• What needs to be done: Repeat every line from the one containing "1568x727 pixels." through the one containing "Action: tap(719, 164)", including both of those lines, and leave out the pictures.

• Given data:
— START —

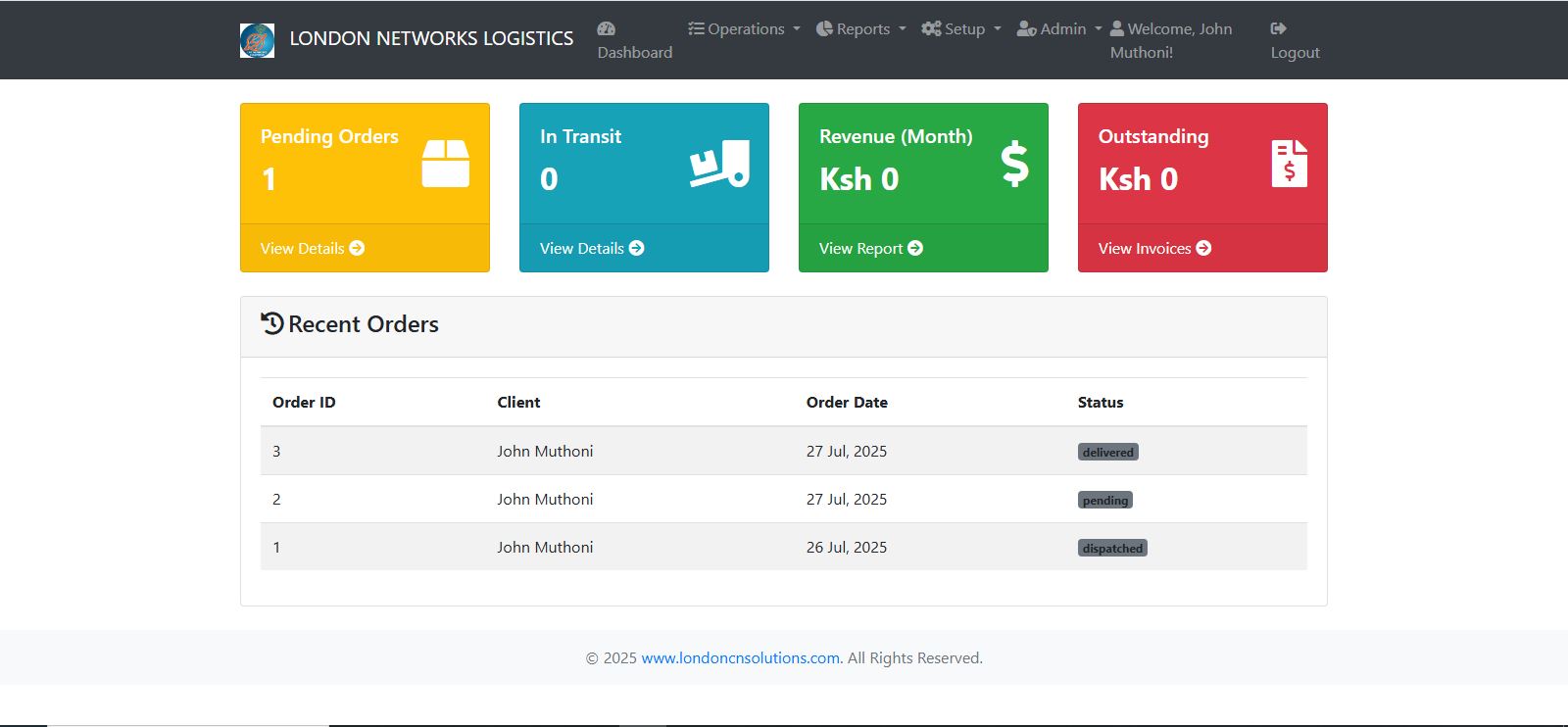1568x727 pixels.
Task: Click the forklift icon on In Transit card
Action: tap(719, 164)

— END —
— START —

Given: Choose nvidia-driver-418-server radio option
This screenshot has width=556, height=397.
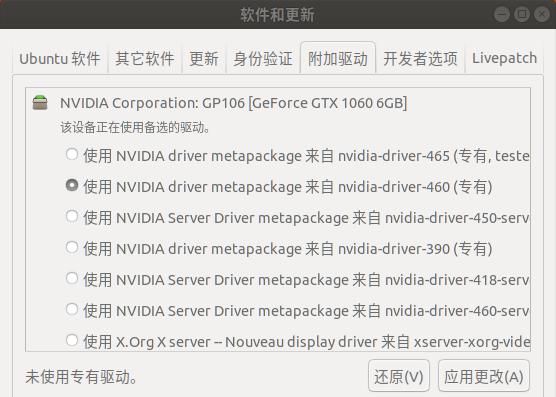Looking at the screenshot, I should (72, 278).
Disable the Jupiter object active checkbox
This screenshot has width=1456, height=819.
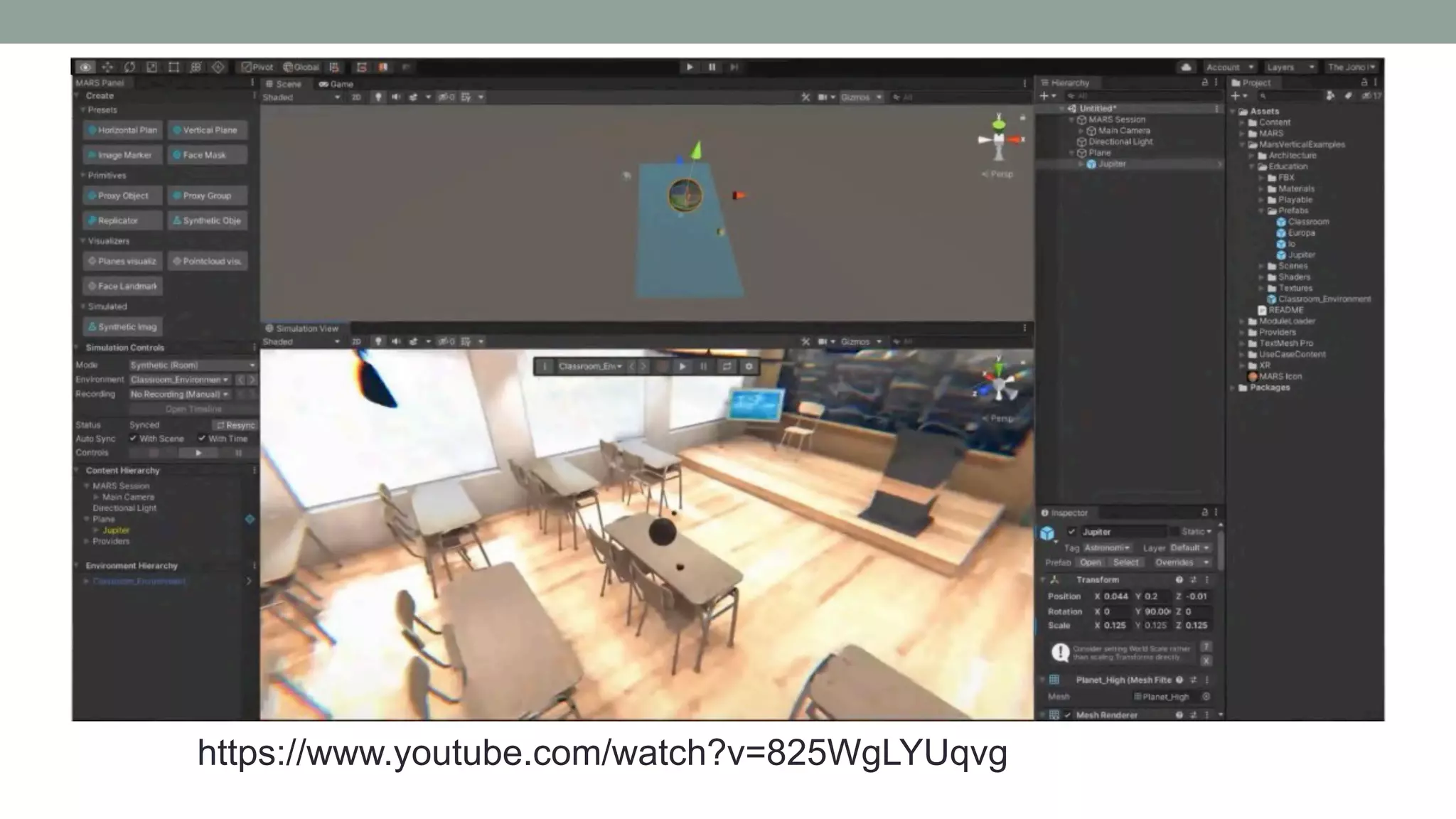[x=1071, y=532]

— END —

• Expected output:
1568x727 pixels.
Task: Click the forklift icon on In Transit card
Action: tap(719, 164)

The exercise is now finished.